I agree with your assessment of these three myths. However, I would add that, to me, achieving and maintaining a state of “happiness” takes effort, just as maintaining a loving relationship in a marriage requires work. Also, too many boomers and others seem to associate being happy with being at some level of euphoria. I liken happiness more to contentment with life.

Posted by Mr. GoTo
December 18, 2008

I think contentment is important. There’s a lot to be said for being content with what you have, and not constantly worrying about whether you have what you need to be happy — or worse, whether you are happy enough.

Posted by Miranda
December 18, 2008

@ Mr. GoTo – Thank you so much for the comment!

@ Miranda – I definitely agree with you. It’s definitely an attribute I am working on!


Posted by admin
December 18, 2008

My genetic set point must be fantastic – I’m almost always happy, even when life gives me lemons. Sometimes I just sit around feeling madly in love with life itself … happiness rocks.


December 19, 2008

hmmm of course I’d have to study this, but %50 genetic seems ungodly high. i think the way you are raised has more to do with it than genetics….seems intuitive.

Posted by mutant_minds
December 20, 2008

I disagree with #2. I have a good job right now, and that makes me super-happy.
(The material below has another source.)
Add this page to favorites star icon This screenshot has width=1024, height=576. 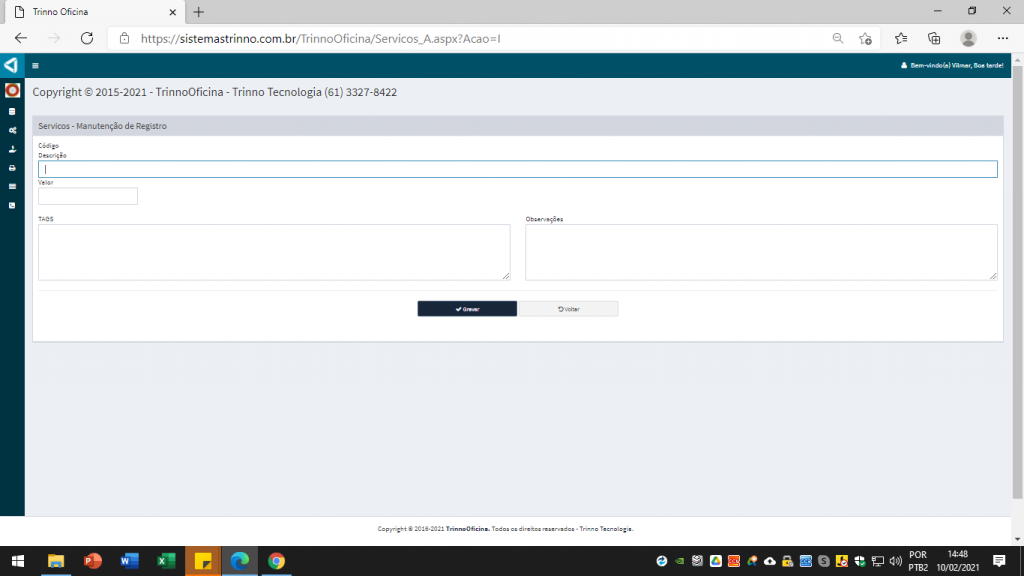pos(865,38)
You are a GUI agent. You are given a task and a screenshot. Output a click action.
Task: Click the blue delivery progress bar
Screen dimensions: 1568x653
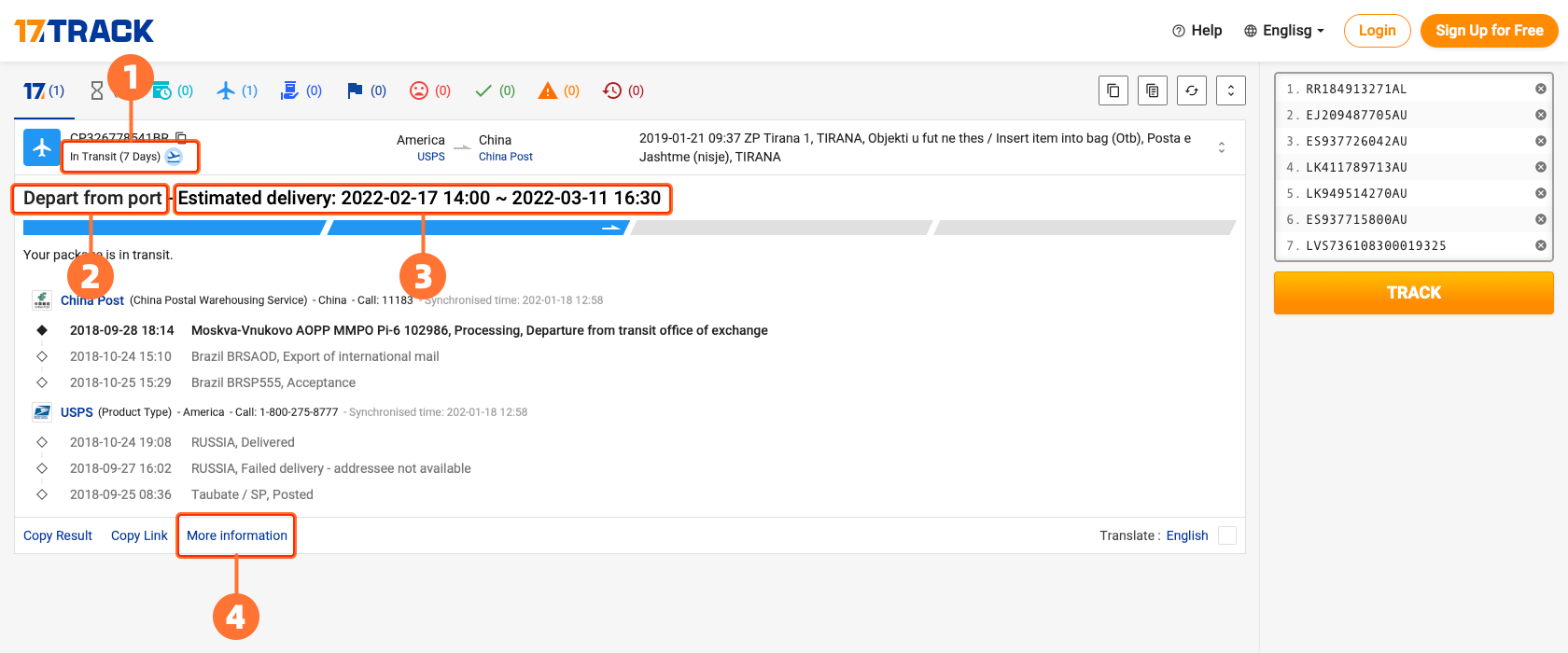pyautogui.click(x=327, y=228)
I enjoy the challenges I face and my experiences there. Right, happiness should not “depend” on circumstances, but let’s be realistic, we are real people with real needs, and favorable circumstances surely help 🙂

Posted by Keith Johnson
December 20, 2008

@ Andrea – It sounds like you are a great person to be around!

@ Mutant_minds – Interesting point. This guy: actually did research on a set of twins separated at birth. The study shows that even though they had a different home life, they were found to have the same happiness level. Is this by chance, maybe, but it’s definitely an interesting study. Thanks!

Posted by HIB
December 22, 2008

I agree with not being happy somewhere else, YOU are still going to be you and the same you is going to be there,

It is really all up to you to choose to be happy or to choose to whine about everything.

December 29, 2008

I truely believe that Positive Thinking = Happiness.

Posted by Brian
December 29, 2008

@ Dee – Thank you for the comment! I have definitely noticed that happy people and successful people usually don’t whine.
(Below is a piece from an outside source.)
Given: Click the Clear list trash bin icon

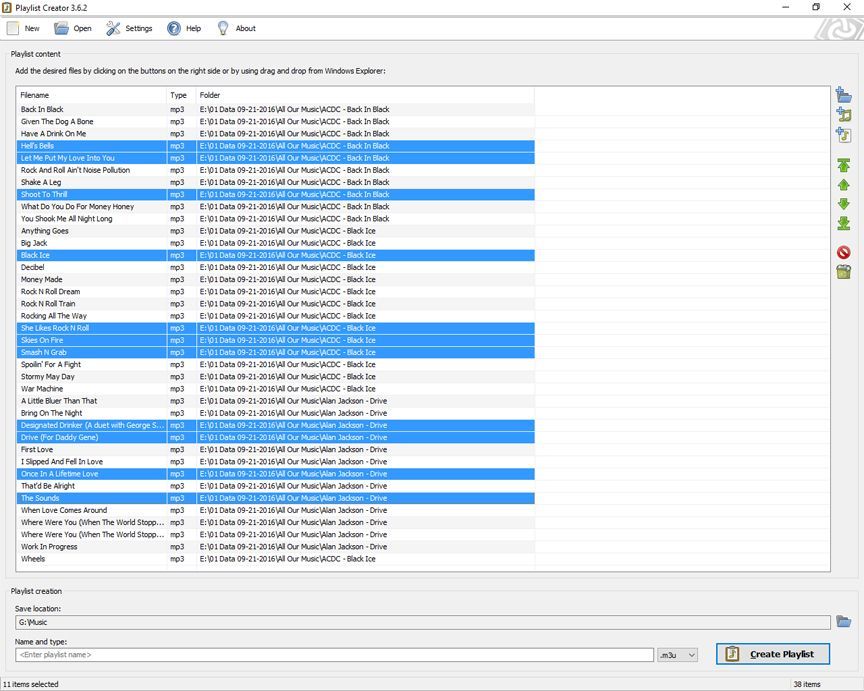Looking at the screenshot, I should coord(843,272).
@ Brian – I absolutely agree. Positive Thinking = Happiness

Posted by HIB
January 23, 2009

My genetic set-point is low, so I’ve learned that happiness is a CHOICE and it takes diligent PRACTICE. Great post!
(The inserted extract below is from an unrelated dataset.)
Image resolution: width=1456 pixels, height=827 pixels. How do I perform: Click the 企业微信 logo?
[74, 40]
Millionaire Mommy Next Door’s last blog post..How I Became A Millionaire: Part 2, Early Adulthood

January 23, 2009

well said!

Happiness….your right, it’s wither you do or don’t. You control your own emotions. If you want it, BE HAPPY!

AJ Kumar

AJ Kumar’s last blog post..Courage. Do You Have it or Do You Want it?

Posted by AJ Kumar
January 23, 2009

Man happiness is nothing but a mindset, you don’t earn happiness, you simply DECIDE happiness.

That doesn’t mean you shouldn’t strive to better yourself, but don’t be thinking “i’ll be happy when”

That’s a surefire way to disaster.

GuffinMopes’s last blog post..myLot: Get Paid to Chat

Posted by GuffinMopes
January 23, 2009

@ Millionaire Mommy Next Door – I’ve also learned that being happy takes effort. Thanks for the comment!

@ AJ – I wholeheartedly agree. Thanks!

@ GuffinMopes – I think that’s the thing I have to remind myself frequently. It’s not about the end goal, but the journey. Thanks for the comment!